Continue the passage about the Supreme Court disability-rights cases from its last sentence.

- Text excerpt -
==========

The justices had agreed to decide whether states can be sued for bias against
disabled people, and the question played right into efforts by a majority of the
justices to protect states from lawsuits over federal rights.
But in an unusual twist that reveals as much about politics as the law, the
parties in one of the Americans With Disabilities Act (ADA) cases settled last
week and the other pair settled yesterday. As a result, the justices have
knocked the cases from Florida and Arkansas off their April calendar of oral
arguments.
In the appeal from Florida, Gov. Jeb Bush (R) and Attorney General Robert
Butterworth (D), who is chairman of Vice President Gore's Florida campaign, had
been lobbied by numerous advocates to settle the dispute that could have had
wide repercussions for the nation's handicapped.
"It didn't hurt that it was an election year," said Gary H.
Blumenthal, executive director of the Florida Protection and Advocacy Programs.
"There were many people who questioned the appearance of Bob Butterworth
seeking to overturn [Gore campaign chairman and former House member] Tony
Coelho's greatest legislative achievement. And there were a lot of people who
questioned Jeb Bush seeking to overturn George Bush's greatest presidential
achievement."
The legal issue in the cases was whether states (like private businesses and
other government entities) can be sued under the ADA for excluding the disabled
from state jobs or other public benefits. States generally have 11th Amendment
immunity from suit in federal court, and lower courts are split over whether
Congress had lifted that immunity to protect individuals with disabilities. In
the Florida case, a federal appeals court ruled it had and said the state could
be sued by a prison guard who claimed he was denied a promotion because of his
heart condition.

==========

- Raw records -
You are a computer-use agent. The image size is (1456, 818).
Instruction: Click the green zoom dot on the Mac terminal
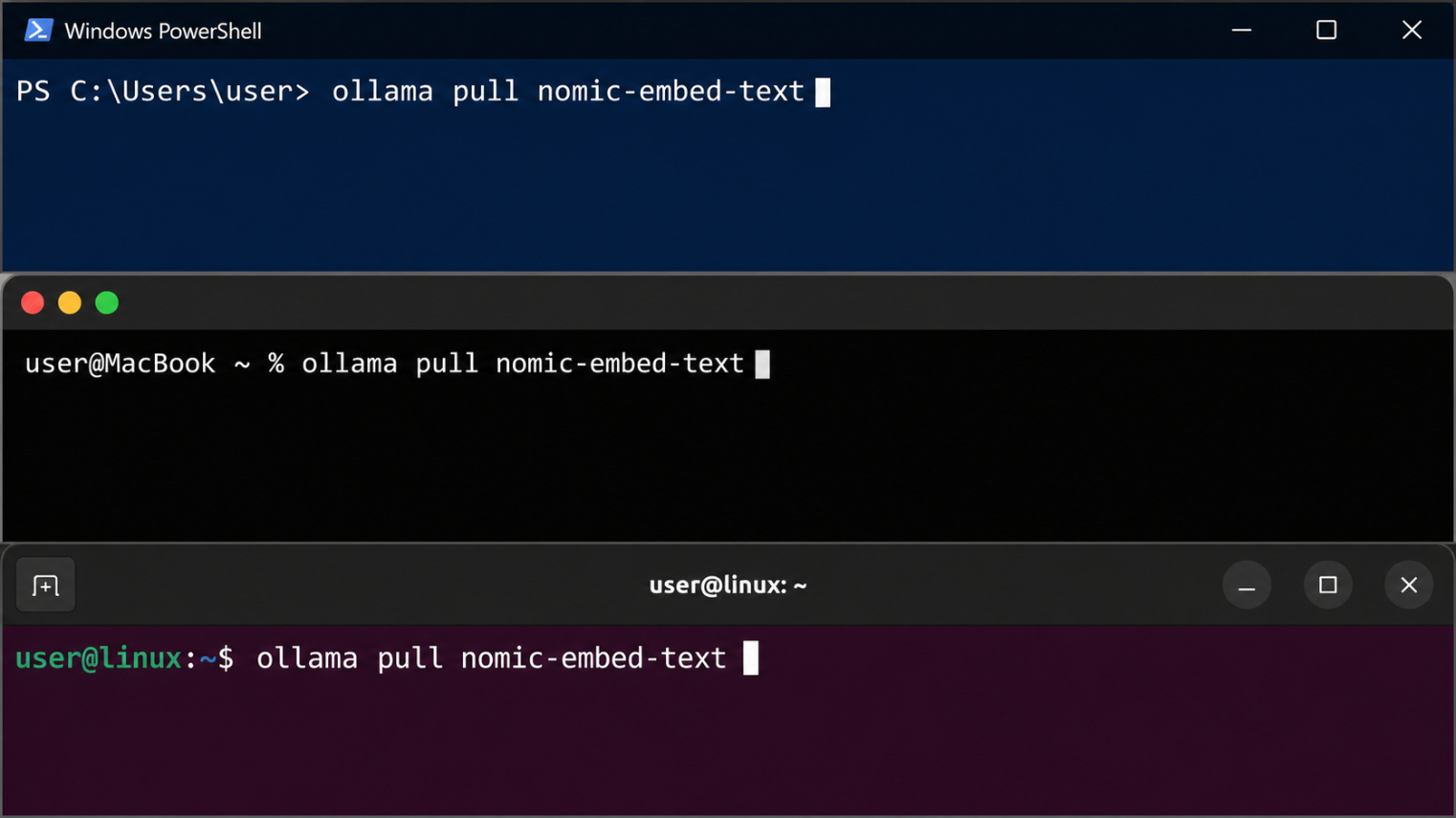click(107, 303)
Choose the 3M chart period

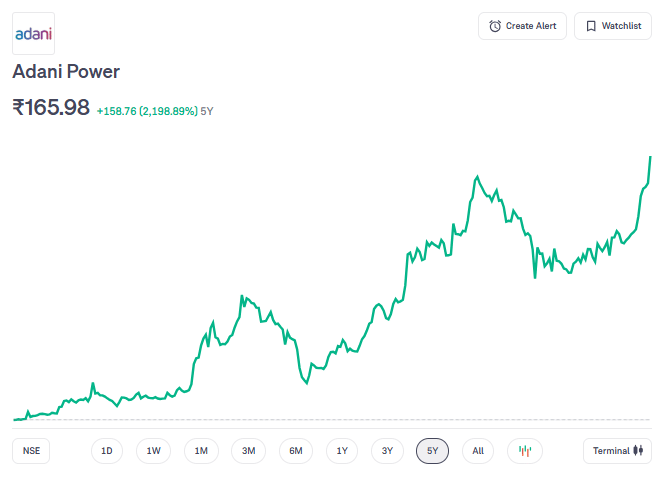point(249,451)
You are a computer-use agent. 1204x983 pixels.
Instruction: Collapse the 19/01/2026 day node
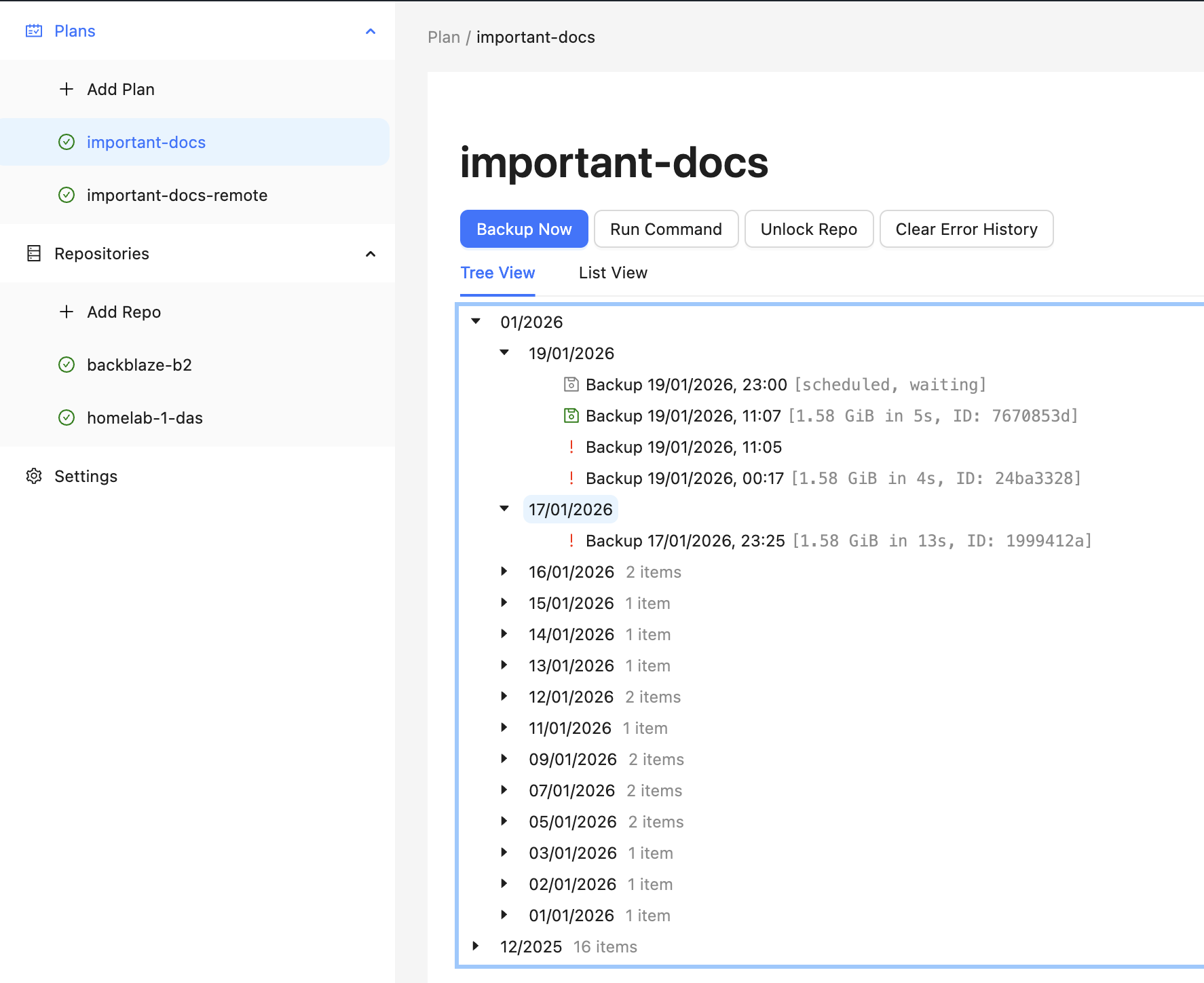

==========

- Reply to the task -
Justin Sayfie, spokesman for the governor, rejected speculation that the
state's drive to settle the case, after convincing the justices to hear its
appeal, was politically motivated. "We had made attempts in the past to
settle the case," Sayfie said yesterday. "Fortunately, this effort to
settle was successful."
It was successful because the state suddenly agreed to pay prison guard
Wellington Dickson the $142,000 he was seeking, according to his attorney.
"This was a godsend for him," Gerald J. Houlihan said. Even though
Dickson had won in the appellate court, he still faced a jury trial on the
merits of his claim if he prevailed before the justices.
It's always good for the petitioning party when the Supreme Court agrees to
hear a case. So Florida's decision to settle surprised many court watchers.
"What's unusual here is that the state caved in so completely after
inducing the court to grant" its petition, said Kenneth S. Geller, a former
deputy U.S. solicitor general and an expert on court procedure.
Yesterday's settlement in Arkansas was more routine. It involved a police
officer who sued the state police training commission after failing to get
certified because of poor vision. National advocates for the disabled have been
trying to avoid a high court ruling that would narrow the ADA's protections. And
Arkansas officials, who had won in a lower appeals court, were easily persuaded
to settle.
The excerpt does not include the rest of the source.